**WHAT NEEDS TO BE DONE:** Print the lines of the records below exactly as they stand, starting with the line containing "Task: Switch to the Orders history tab" and ending with the line containing "click(x=1270, y=790)", both included.

**DATASET RECORDS:**
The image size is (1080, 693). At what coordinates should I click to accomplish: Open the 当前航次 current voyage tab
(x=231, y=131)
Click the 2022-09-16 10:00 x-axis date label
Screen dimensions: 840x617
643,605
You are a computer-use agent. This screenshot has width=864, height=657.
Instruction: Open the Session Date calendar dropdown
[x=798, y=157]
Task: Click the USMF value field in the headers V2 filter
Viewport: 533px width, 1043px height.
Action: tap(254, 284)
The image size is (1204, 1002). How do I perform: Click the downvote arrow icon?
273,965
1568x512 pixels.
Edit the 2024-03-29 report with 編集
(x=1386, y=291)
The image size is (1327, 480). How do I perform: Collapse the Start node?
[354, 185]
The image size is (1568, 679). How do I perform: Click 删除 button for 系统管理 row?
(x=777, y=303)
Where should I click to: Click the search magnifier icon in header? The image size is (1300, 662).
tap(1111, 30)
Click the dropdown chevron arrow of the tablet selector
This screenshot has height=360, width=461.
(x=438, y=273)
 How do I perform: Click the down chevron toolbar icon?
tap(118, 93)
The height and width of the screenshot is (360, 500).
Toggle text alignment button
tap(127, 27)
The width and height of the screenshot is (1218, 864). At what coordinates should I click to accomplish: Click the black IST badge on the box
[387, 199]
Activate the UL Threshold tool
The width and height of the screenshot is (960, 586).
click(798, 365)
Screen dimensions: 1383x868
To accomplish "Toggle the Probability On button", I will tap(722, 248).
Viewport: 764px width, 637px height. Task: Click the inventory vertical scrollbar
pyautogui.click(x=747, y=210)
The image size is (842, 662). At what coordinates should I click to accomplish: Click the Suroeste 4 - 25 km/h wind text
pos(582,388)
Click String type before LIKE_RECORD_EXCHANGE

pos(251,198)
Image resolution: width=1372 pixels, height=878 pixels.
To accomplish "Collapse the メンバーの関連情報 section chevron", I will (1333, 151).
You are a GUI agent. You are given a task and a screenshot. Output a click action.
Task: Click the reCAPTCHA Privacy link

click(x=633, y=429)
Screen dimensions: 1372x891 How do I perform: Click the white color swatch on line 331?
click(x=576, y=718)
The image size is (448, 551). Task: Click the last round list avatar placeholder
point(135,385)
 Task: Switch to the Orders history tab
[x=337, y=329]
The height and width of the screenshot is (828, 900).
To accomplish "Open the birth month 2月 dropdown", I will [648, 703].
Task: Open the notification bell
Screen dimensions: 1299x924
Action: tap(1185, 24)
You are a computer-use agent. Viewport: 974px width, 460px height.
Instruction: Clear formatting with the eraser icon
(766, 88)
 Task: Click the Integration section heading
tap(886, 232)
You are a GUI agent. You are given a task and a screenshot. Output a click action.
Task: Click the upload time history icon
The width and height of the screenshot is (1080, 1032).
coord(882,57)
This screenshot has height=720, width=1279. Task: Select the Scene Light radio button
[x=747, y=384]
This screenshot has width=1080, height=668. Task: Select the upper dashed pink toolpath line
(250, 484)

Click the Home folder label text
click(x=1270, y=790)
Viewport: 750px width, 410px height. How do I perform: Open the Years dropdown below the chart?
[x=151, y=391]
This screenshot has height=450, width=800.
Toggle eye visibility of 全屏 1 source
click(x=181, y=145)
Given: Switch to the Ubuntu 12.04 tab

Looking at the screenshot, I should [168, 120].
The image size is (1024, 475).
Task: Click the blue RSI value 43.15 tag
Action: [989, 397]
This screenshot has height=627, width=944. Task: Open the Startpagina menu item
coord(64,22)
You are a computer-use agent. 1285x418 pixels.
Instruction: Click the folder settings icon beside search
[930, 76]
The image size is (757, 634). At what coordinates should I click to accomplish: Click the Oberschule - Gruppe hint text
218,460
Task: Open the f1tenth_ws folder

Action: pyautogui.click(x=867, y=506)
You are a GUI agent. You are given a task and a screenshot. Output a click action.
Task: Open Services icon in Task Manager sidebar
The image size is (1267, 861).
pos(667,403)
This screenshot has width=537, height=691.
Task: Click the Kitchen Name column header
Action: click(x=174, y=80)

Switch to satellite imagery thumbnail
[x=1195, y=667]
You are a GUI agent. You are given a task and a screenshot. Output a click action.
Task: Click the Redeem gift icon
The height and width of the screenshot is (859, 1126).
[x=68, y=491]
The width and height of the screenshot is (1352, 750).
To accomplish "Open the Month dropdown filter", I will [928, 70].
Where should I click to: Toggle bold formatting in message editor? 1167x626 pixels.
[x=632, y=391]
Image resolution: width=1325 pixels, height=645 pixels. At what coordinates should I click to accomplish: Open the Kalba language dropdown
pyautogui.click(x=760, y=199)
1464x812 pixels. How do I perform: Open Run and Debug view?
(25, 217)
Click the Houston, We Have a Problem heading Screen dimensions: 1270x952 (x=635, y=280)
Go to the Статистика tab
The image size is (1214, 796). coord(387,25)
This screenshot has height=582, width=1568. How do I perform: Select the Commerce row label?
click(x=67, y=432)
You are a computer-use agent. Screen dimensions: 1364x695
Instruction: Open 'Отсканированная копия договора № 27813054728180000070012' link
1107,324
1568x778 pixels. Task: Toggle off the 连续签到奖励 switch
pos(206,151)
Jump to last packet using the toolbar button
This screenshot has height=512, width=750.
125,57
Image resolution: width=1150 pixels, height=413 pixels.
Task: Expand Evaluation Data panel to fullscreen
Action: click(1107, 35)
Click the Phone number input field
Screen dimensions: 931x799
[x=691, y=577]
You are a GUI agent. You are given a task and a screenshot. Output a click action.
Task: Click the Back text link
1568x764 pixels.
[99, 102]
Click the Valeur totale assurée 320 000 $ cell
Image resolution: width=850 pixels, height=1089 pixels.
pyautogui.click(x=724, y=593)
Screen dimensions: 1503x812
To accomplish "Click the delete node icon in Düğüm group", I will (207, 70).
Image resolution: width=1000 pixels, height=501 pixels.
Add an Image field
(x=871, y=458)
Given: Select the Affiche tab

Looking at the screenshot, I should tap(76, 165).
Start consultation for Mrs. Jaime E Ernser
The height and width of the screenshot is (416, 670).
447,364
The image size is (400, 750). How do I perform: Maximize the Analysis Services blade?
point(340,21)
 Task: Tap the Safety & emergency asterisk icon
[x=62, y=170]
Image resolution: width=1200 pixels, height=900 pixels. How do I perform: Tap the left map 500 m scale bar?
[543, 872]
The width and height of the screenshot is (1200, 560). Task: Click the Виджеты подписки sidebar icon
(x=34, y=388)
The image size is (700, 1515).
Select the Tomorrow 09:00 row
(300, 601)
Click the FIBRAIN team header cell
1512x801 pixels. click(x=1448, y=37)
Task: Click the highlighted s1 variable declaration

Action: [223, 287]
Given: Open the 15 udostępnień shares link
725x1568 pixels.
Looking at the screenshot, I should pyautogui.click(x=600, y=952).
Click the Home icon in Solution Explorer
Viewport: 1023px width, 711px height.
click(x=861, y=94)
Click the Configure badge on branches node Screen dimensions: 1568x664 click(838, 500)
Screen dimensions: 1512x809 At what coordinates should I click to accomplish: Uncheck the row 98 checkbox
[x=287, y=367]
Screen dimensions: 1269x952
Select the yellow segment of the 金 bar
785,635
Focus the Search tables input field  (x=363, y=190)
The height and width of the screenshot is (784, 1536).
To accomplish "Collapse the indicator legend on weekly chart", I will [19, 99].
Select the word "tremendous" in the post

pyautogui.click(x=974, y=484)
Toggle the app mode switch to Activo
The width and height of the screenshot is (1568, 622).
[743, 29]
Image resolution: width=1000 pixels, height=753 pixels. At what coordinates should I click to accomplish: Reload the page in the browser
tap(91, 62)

**RESULT:**
 Task: Switch to the Orders history tab
[x=337, y=329]
The height and width of the screenshot is (828, 900).
To accomplish "Open the birth month 2月 dropdown", I will [648, 703].
Task: Open the notification bell
Screen dimensions: 1299x924
Action: tap(1185, 24)
You are a computer-use agent. Viewport: 974px width, 460px height.
Instruction: Clear formatting with the eraser icon
(766, 88)
 Task: Click the Integration section heading
tap(886, 232)
You are a GUI agent. You are given a task and a screenshot. Output a click action.
Task: Click the upload time history icon
The width and height of the screenshot is (1080, 1032).
coord(882,57)
This screenshot has height=720, width=1279. Task: Select the Scene Light radio button
[x=747, y=384]
This screenshot has width=1080, height=668. Task: Select the upper dashed pink toolpath line
(250, 484)

Click the Home folder label text
click(x=1270, y=790)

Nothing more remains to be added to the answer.